INDIGESTION
PALAISDESBEAUX-ARTS,BRUSSELS,BELGIUM
Indigestion combines an interactive video with a virtual environment. The image of two dinner companions is projected onto a horizontal screen whose shape, size, and height precisely correspond to those of an actual dining table. The familiarity of the scene—although it is flattened into two dimensions—is critical to the sense of transgression the piece engenders. Stepping into the installation is like intruding upon a private conversation whose course you can redirect.
A touch screen offers the viewer a menu of stereotypical characters to choose from. The characters are of ambiguous relation to one another and are defined only by their voices, their accoutrements, and the gestures of their hands. The viewer activates the video by selecting two of the characters, a choice the viewer can change at any point throughout the virtual meal. Replacement then triggers a diversion within the narrative’s intricate branching structure. Each path deviation is preceded by one of 106 different animations that resets the table accordingly.
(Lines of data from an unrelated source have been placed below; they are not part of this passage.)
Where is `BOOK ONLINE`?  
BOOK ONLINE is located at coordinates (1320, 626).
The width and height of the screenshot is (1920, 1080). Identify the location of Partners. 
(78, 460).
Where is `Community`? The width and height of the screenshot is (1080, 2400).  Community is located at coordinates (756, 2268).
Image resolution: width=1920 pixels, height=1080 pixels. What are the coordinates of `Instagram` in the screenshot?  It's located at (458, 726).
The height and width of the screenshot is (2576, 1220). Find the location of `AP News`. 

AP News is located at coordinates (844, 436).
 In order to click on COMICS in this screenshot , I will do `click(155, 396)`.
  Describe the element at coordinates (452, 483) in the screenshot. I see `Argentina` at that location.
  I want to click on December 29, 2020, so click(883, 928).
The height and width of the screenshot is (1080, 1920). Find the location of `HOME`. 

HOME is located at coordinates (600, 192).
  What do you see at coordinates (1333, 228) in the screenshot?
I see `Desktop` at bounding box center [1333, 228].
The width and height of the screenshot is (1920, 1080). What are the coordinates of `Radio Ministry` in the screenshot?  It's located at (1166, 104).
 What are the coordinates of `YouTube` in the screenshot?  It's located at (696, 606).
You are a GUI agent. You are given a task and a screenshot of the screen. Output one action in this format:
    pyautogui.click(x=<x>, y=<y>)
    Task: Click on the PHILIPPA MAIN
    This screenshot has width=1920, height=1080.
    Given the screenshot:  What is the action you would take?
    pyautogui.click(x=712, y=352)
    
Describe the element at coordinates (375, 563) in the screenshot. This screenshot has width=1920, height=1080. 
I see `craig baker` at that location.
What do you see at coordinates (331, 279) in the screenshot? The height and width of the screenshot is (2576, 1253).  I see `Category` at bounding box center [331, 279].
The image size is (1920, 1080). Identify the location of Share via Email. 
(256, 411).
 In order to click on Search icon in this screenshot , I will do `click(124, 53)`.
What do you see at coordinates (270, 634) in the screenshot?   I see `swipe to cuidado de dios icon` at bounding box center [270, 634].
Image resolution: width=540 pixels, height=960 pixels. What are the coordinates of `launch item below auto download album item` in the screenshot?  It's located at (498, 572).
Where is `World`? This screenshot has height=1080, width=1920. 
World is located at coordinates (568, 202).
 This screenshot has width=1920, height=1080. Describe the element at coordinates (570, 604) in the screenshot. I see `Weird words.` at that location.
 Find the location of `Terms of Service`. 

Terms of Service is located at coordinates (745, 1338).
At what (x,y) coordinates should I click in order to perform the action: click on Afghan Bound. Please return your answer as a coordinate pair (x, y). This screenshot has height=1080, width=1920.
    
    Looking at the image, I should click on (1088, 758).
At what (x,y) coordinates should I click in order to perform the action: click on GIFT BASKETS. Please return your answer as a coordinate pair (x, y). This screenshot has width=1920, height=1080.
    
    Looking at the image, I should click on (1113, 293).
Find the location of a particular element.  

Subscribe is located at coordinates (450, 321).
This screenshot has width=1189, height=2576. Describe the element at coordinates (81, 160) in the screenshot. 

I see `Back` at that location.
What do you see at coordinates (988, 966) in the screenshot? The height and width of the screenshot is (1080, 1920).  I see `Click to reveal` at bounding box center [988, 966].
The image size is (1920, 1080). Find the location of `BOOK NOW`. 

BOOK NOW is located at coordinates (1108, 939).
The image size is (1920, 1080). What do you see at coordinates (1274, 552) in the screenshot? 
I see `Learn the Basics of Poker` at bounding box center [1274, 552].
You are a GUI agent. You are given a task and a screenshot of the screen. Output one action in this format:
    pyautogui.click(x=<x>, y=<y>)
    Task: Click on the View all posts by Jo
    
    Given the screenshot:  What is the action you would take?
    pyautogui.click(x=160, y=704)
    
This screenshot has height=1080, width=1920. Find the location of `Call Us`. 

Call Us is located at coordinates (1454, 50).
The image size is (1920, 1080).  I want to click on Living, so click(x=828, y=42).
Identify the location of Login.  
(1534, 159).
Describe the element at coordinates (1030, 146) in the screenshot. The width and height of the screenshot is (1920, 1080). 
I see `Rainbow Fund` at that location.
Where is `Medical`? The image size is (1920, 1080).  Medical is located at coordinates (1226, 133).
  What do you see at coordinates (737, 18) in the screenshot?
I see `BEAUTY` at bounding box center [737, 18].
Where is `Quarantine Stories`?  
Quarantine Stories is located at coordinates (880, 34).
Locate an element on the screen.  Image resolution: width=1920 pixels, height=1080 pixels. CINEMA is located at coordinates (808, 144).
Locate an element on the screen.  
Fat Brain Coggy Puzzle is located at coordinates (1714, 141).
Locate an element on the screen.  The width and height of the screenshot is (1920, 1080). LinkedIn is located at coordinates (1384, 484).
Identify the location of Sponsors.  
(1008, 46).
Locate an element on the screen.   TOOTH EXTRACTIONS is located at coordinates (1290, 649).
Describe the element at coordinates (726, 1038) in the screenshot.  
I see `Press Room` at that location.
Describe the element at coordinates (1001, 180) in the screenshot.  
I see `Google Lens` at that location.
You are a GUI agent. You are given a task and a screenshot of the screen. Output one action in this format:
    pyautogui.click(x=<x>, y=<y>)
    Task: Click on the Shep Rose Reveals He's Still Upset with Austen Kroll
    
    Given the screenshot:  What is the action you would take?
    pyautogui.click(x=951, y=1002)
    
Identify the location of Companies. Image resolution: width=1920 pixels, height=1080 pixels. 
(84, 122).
The dialogue is conceived to maintain narrative continuity in any branching pattern. While each new juxtaposition alters the event in line with a selected character, the content remains strikingly similar: in classic film noir fashion, the narrative always involves the deception of an unwitting victim by the femme fatale (although the characters’ genders are reversible).
The variable narrative structure of the interactive video simultaneously affects the progress of the nearby virtual environment. A participant using a motion-sensing device can navigate through the magnified computer-generated space of the dinner table. This virtual view is projected—in real time and in three dimensions—for an audience of viewers wearing stereoscopic 3-D glasses. The virtual image is split between two large screens positioned on opposite sides of the room like a car’s front and rear windshields. Moving forward on one screen creates the sense of moving away on the other.
This magnified viewpoint, in combination with the full range of motion on the table surface, offers several alternative narrative possibilities. A micro drama plays out in the details: a lipstick print on the rim of a man’s wineglass, a glimpse of a third character reflected in a woman’s silverware, a cryptic symbol written in the condensation of a man’s water glass. The table presents several streams of information that propel the narrative in different directions. An archetypal blackmail scenario, for example, is disguised as repartee about food. Using a point-and-click feature on the navigation device, the viewer can track each character’s level of sobriety, monitor caloric intake and cholesterol count, and examine spectrographic readings of the narcotic—a sedative secretly slipped into the victim’s drink—as it takes effect.
The interactive video and virtual environment each prioritize a different aspect of the event, but the two are not cumulative. Rather, they produce conflicting narratives that remain indigestible.